- Problema a resolver -
Segundo o texto sobre a remoção de carbono pelo uso da terra, que parte das emissões globais as árvores e a vegetação sequestram?

Este artigo foi escrito por Kelly Levin e publicado originalmente no Insights.

Se resolver o problema da mudança climática parece difícil, pense em como seria sem a captura e o armazenamento de carbono no solo. Árvores e vegetação absorvem dióxido de carbono da atmosfera, sequestrando quase um terço das emissões globais. Dada a rapidez com que o mundo tem esgotado seu orçamento de carbono – a quantidade de gases de efeito estufa (GEE) que podemos emitir sem extrapolar o aumento de temperatura de 1,5ºC – precisaremos proteger esse sumidouro e aumentar sua capacidade de absorver carbono.

Em seu Relatório Especial sobre Mudança Climática e Uso da Terra, o Painel Intergovernamental sobre Mudanças Climáticas (IPCC, na sigla em inglês) avaliou os potenciais e os riscos de se intensificar a absorção e o armazenamento de carbono no solo. É um estudo importante, já que a comunidade científica constatou que limitar o aquecimento a 1,5°C exigirá, além da redução de emissões de GEE, a remoção de carbono da atmosfera. Essa remoção pode acontecer por meio de abordagens baseadas no uso da terra, como o aumento da capacidade do solo de sequestrar carbono, e por meio de abordagens tecnológicas, como a captura direta de ar e armazenamento (DACS). Embora o IPCC tenha apontado potencial de benefícios significativos com a remoção de carbono a partir do uso do solo, se implementadas incorretamente, essas estratégias podem criar maiores pressões sobre a terra e comprometer a segurança alimentar e a saúde dos ecossistemas.

O relatório do IPCC examinou várias abordagens de remoção de carbono baseadas no uso da terra, incluindo florestamento e reflorestamento, bioenergia com captura e armazenamento de carbono (BECCS), carbono do solo, biocarvão e intemperização aprimorada, entre outros. Os autores descobriram que florestamento e reflorestamento, carbono do solo melhorado em áreas agrícolas e pastagens e BECCS têm o maior potencial de remoção de carbono, com viabilidades e impactos diversos.

- Dados mostrados -
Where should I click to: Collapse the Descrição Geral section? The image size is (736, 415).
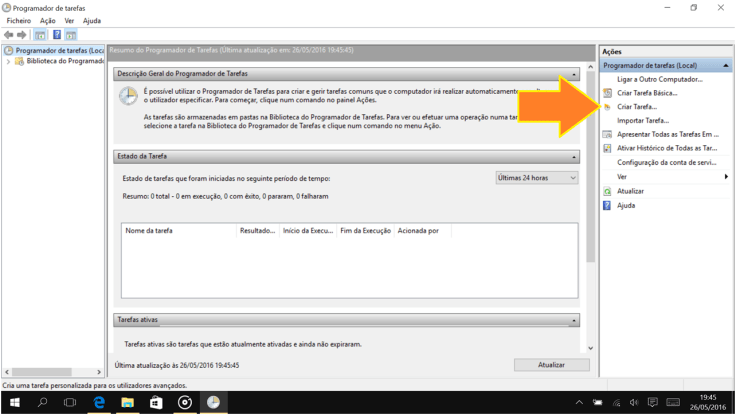coord(574,74)
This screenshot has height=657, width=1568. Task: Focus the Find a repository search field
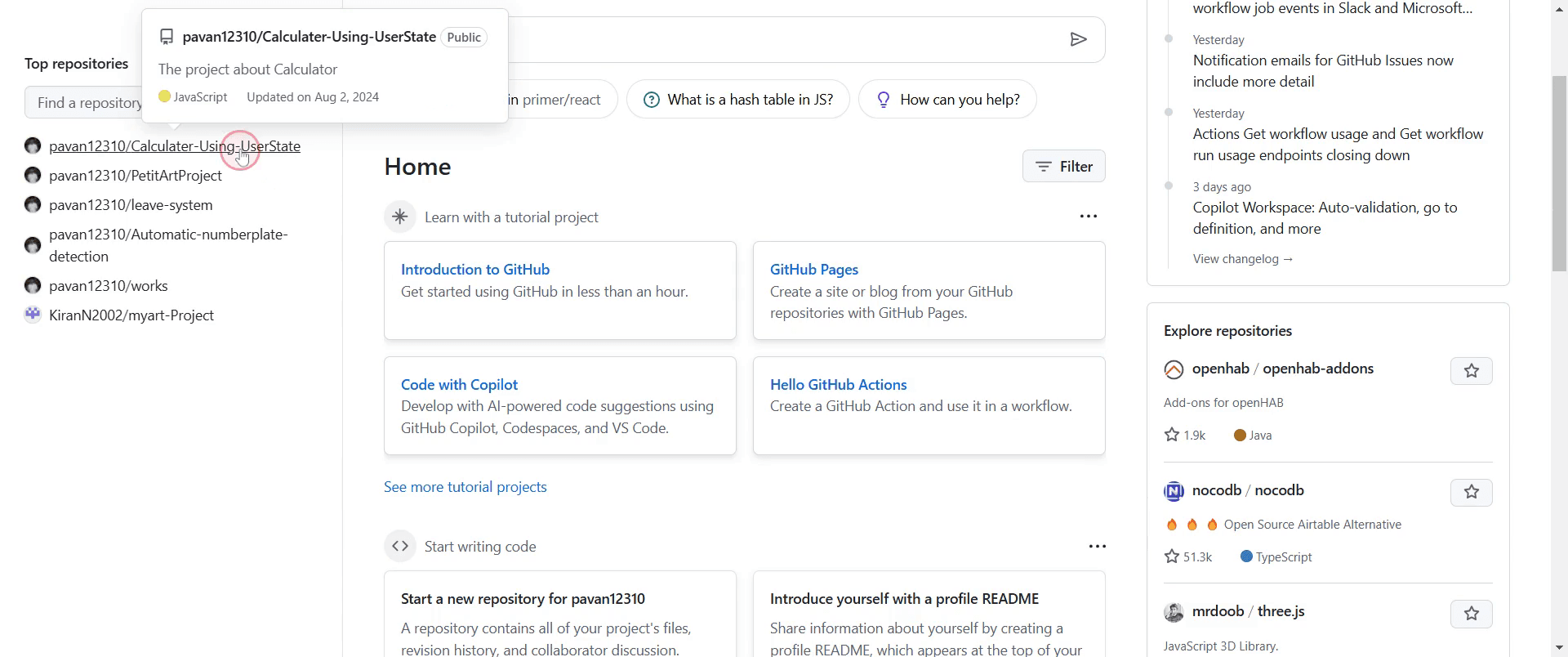coord(85,103)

- Resposta do exercício -
Quase um terço das emissões globais.